By David Gordon
The timeliness of Thornton Wilder’s 1942 Pulitzer Prize winner “The Skin of Our Teeth,” comes as a great shock. We are introduced to the every-family, the Antrobuses, a name derived from the Greek anthropos, meaning ‘human.’ There’s George (Ian Cramer), whose inventions of the alphabet, the wheel and the multiplication tables have changed the world, and his wife, Maggie (Whitney Stone), the nurturing homemaker who keeps a watchful eye on the children. The children are Henry (Matt Weaver), name changed from Cain after he murdered his brother and Gladys (Alyssa Litwin, one of the many attractive and scantily clad women in the cast), no biblical reference there.
From their home in Excelsior, N.J. (design by Rychard Curtiss), the Antrobuses soldier through the Ice Age, a great flood and a near apocalyptic war. The three-act play, directed with great comedic flair and poignancy by Jean Dobie Giebel, now playing at the Black Box Theater, takes us on a journey though the evolution of a human family: their compassion, their adaptability to change, their resistance to temptation, or lack thereof and, ultimately, their salvation. What you don’t realize is that what you’re watching happens to be a scary and realistic comedy.
The family maid, Sabina (Megan Lanzarone),-the name references the rape of the Sabine women-narrates this non-linear journey through time, in the same fashion as the omnipotent stage manager in Wilder’s “Our Town,” occasionally breaking character, and the mysterious fourth wall, to comment on how bad the play is or how she can’t say certain lines in front of certain audience members.

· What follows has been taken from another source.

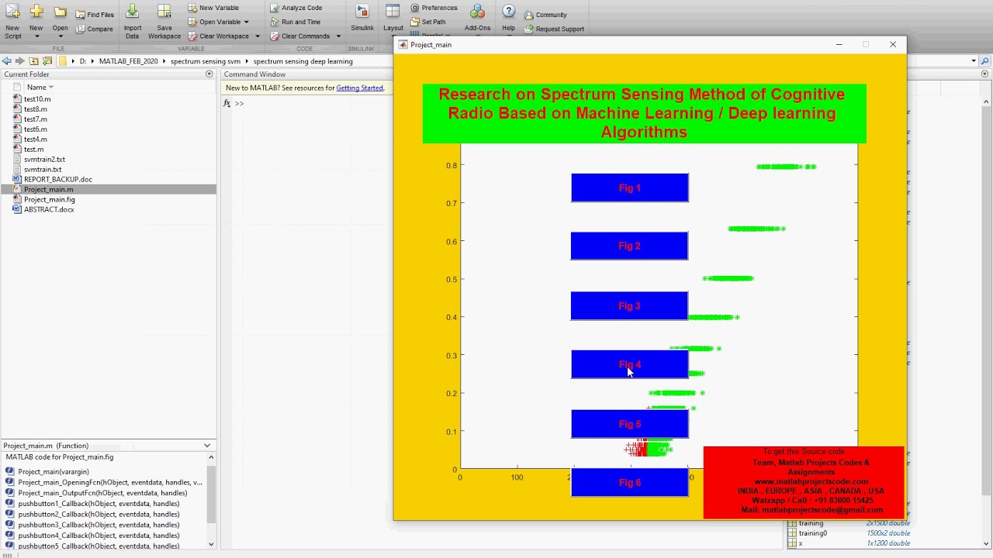This screenshot has height=558, width=993.
Task: Go up one folder level icon
Action: click(33, 61)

Of course, she then gets yelled at by the “real” stage manager (Nikki Dillon).
Sabina is clearly the showy role and needs to be played by a charismatic comedienne. Lanzarone is all that and more. From the moment she steps on stage, she has the audience in the palm of her hand. Sexy, seductive and a master of physical comedy, “Skin” caps off Lanzarone’s distinguished career (which she gleefully runs down early in the first act) on Hofstra’s stages. Her presence, along with that of the seven others who are graduating in May, will be missed.
Cramer is an affable leading man and a great politician, one you just can’t help but root for, even when he can’t resist the temptation of a beautiful woman in a bathing suit.
Stone has the gestures and mannerisms of the 1950s TV mom down pat, thanks in part to a bright pink hausfrau dress, one of Cheryl McCarron’s pleasingly outlandish costumes. Stone and Litwin as mother and daughter have a great rapport.
Weaver has a particularly funny sight gag (which, if described, could not be printed in this publication) with Thor, the dinosaur dog (Paul Tiesler), in the first act and manages to elicit a great deal of sympathy in the third, when his character returns from war a tormented soldier.
Other memorable cameos include those by Elena Offerman, who, on screen (video and graphic design by Ryan Loya and Molly Wedgewood) and off, nails every aspect of a typical news anchor; Louis Aquiler, as a blind, electric guitar-strumming Homer; Amanda McIntyre, as the Gypsy fortune teller; and James Monahan as Moses, who impressively recites a great deal of Hebrew.
Giebel has directed a thoroughly entertaining production, which, most importantly, knows when to go for laughs and when to hold back.
The first two acts are wall to wall comedy (especially when a pool of refugees enter, dressed like the Monks from “Monty Python and the Holy Grail”). Giebel has even creatively staged a scene of well, let’s just call it wet weather.
The third act is significantly more serious. Beginning with an impromptu understudy rehearsal, really slows down the momentum, but that’s Wilder’s writing, not a fault of the cast. And finally, we get to the meat of the story. Maggie and Gladys (now with child) have just spent seven years in a bomb shelter, waiting out the end of the war. George is leading an army with Henry as the leader of the opposite side. Questions arise of whether or not people can reconcile with one another, along with those of the essence of war and whether or not humans have done enough to warrant rebuilding civilization.
When “Skin” opened on Broadway in 1942, the country had been in World War II for slightly under a year. Currently, America has been in Iraq for just over five years. That history repeats itself and precisely Wilder’s point. In the era of “going green,” color warnings and 60-degree days in December and snowstorms in England in April, it is easy-and incredibly scary-to see how a sudden dramatic shift-perhaps to an Ice Age-could be thrust upon us.